Democrats who control New York’s government are increasingly worried about the fallout.
“I’m very concerned about the cost and the impact on our ratepayers, our constituents,” said Assemblymember Didi Barrett, a Hudson Valley Democrat who chairs the chamber’s Energy Committee. “People right now are already complaining about where their utility costs are, so it has to be part of the conversation.”
We’ll see more of this as Democrats continue to press the accelerator on their preferred energy approach, instead of the public’s preferred common sense approach. So… on this, as on all the other issues mentioned above, what is preventing Democrats from embracing common sense and meeting voters where they are, as opposed to demanding that voters abandon their common sense and meet Democrats where they are?
The answer has a great deal to do with the shifting base of the Democratic Party and its increased domination by liberal, college-educated voters. But it’s not just the demographics of these voters and associated activists, it’s the style of politics they tend to practice.
As Matt Yglesias has pointed out, it’s the moralization of political choices which has made sensible, pragmatic positions increasingly difficult for Democrats on issues favored by these voters. Everything has become a matter of principle and cannot be compromised on because compromise is immoral on matters of principle:
Over the past 20–30 years, the voting base of the Democratic Party has become a lot more educated and upscale.

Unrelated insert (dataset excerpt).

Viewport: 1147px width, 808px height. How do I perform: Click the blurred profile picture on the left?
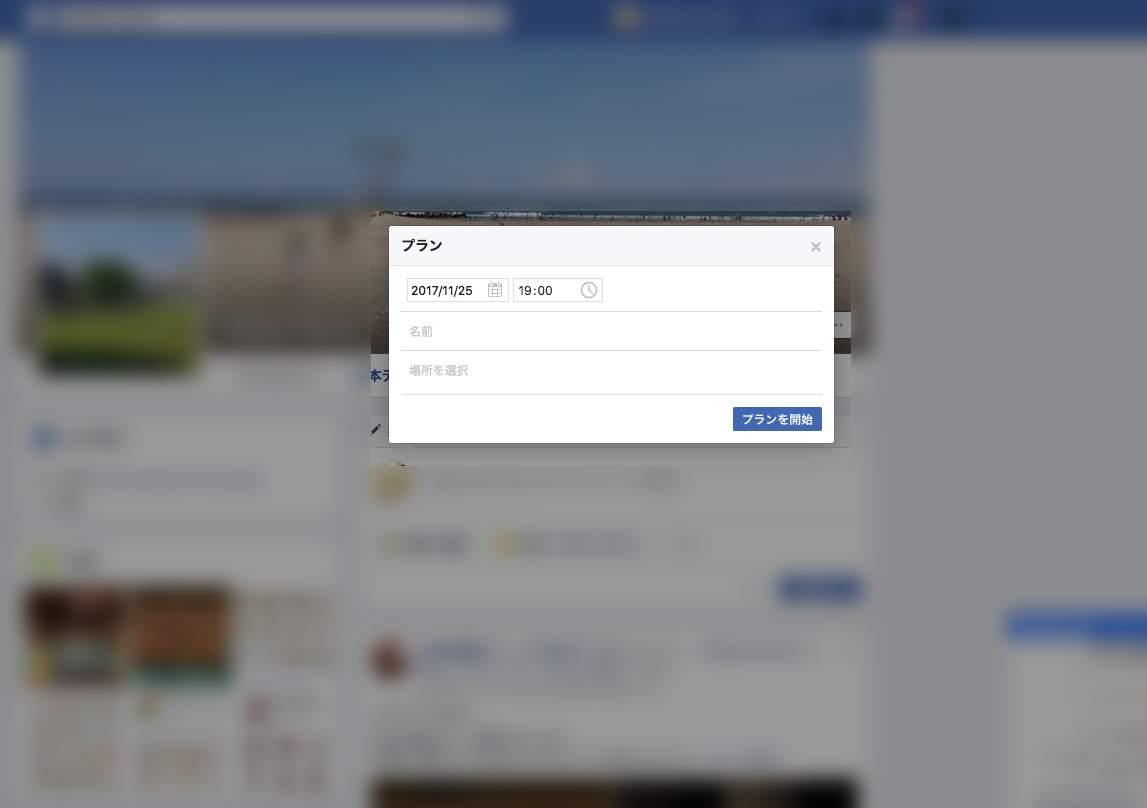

One might have predicted that would lead to the adoption of a more moderate stance on economic issues, but that hasn’t really happened.…At the same time, it’s not a coincidence that the Biden administration has enacted only small increases in the generosity of the welfare state, even though they’ve proposed huge ones. Democrats didn’t have the votes to enact the full Biden agenda, and running up against hard fiscal constraints, they chose to spend more on climate change than on welfare state expansion. And I think you can see how, from the point of view of a working-class person who (like most people) does not care that much about climate change, this can look like an abandonment of the traditional economic agenda.
That’s especially true if thought leaders are putting forward the idea that economic issues have, in some sense, lower moral stakes than other issues.

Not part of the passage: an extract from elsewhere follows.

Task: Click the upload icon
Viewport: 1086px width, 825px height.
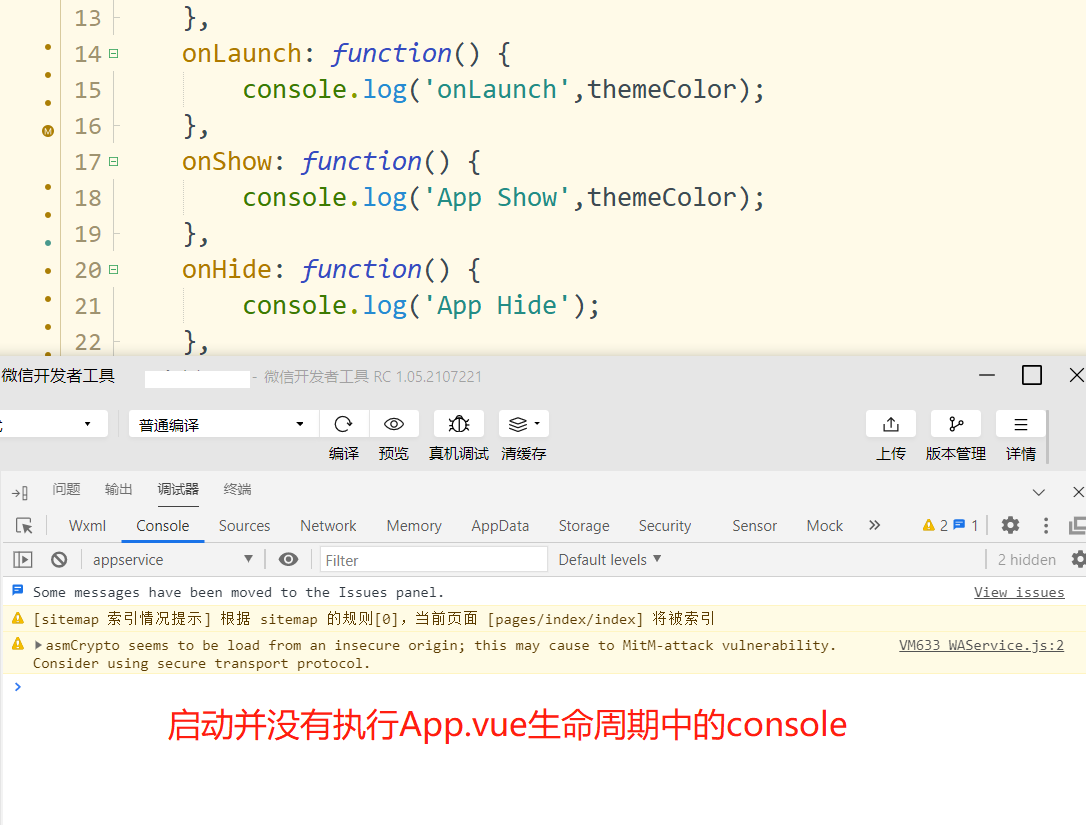Action: coord(891,424)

In particular, I think it’s worth considering the impact of this way of thinking on cross-pressured voters. Imagine a Texan who favors Medicaid expansion but thinks student athletes should play on chromosomally-appropriate sports teams. Well, you could tell that person that Medicaid has enormous concrete stakes for 1.4 million uninsured Texans while the sports issue impacts a tiny number of people.

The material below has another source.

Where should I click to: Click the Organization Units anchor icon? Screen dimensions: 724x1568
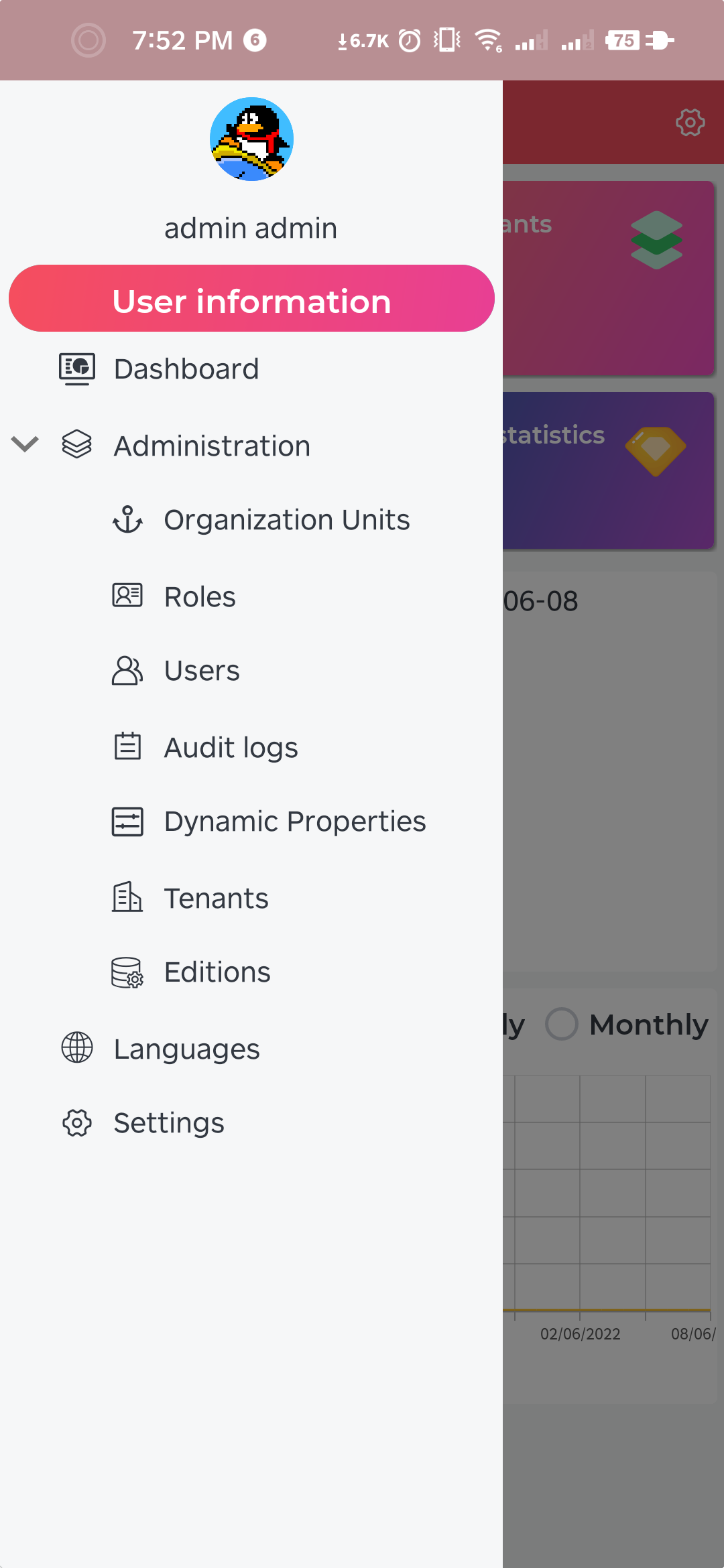(127, 520)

But if progressives take the view that identity issues are fundamental moral principles and are too important to brook any compromise, that encourages people with the non-progressive view to see it the same way….
As Democrats have become more upscale, they haven’t shifted their policy platform on economics to the right. But they have become less interested in forming big tent electoral coalitions to maximize the odds of welfare state expansion and more interested in ideological purity and uncompromising moral stands.
That’s today’s Democratic Party. And that’s why Democrats are not yet the common-sense, normie voter party despite their abysmal competition. That’s too bad, since America could really use one about now.